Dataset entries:
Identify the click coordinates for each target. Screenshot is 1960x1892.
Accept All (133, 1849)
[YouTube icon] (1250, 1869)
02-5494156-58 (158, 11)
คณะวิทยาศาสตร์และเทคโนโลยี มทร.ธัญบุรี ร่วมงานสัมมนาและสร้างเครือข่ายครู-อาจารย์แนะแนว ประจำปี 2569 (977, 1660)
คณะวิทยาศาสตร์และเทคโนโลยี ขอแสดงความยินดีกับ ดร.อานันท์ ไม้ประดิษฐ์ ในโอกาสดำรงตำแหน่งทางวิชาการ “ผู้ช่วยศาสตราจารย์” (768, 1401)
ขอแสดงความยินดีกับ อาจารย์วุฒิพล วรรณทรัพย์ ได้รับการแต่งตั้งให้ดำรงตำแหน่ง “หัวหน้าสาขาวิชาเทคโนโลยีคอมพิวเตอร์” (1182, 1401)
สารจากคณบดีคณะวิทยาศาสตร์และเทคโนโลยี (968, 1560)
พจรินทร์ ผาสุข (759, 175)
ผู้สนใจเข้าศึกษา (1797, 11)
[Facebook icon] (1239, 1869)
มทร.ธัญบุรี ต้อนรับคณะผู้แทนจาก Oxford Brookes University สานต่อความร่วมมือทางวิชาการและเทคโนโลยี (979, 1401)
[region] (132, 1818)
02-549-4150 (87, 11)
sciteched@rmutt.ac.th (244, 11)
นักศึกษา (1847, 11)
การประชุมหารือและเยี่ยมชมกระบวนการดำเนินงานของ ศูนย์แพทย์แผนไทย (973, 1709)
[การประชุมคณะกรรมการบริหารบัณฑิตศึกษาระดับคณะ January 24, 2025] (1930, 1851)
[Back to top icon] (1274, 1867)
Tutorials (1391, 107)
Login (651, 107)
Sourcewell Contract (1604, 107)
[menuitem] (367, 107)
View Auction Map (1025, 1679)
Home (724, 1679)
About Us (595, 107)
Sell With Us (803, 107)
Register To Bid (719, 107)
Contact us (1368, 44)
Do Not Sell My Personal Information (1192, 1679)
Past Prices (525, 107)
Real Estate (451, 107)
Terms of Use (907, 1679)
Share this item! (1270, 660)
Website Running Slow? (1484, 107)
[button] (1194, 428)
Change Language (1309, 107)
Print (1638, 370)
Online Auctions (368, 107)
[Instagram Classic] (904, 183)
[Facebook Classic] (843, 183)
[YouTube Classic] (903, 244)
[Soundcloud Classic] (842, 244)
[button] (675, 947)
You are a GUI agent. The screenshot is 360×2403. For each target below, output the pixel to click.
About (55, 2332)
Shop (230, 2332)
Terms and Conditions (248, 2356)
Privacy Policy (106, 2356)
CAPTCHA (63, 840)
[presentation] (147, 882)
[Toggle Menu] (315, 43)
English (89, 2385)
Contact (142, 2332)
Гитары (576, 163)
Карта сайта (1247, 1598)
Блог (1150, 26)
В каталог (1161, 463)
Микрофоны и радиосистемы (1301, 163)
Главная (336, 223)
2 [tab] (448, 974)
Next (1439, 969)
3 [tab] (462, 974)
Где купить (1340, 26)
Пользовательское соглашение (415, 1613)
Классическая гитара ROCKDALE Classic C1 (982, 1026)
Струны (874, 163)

WHAT YOU NEED TO DO:
Given the records above, reproduce precisely and only the lines between the line holding "[region] (132, 1818)" and the line holding "Login (651, 107)", inclusive.

SOLUTION FOR THIS PROBLEM:
[region] (132, 1818)
02-549-4150 (87, 11)
sciteched@rmutt.ac.th (244, 11)
นักศึกษา (1847, 11)
การประชุมหารือและเยี่ยมชมกระบวนการดำเนินงานของ ศูนย์แพทย์แผนไทย (973, 1709)
[การประชุมคณะกรรมการบริหารบัณฑิตศึกษาระดับคณะ January 24, 2025] (1930, 1851)
[Back to top icon] (1274, 1867)
Tutorials (1391, 107)
Login (651, 107)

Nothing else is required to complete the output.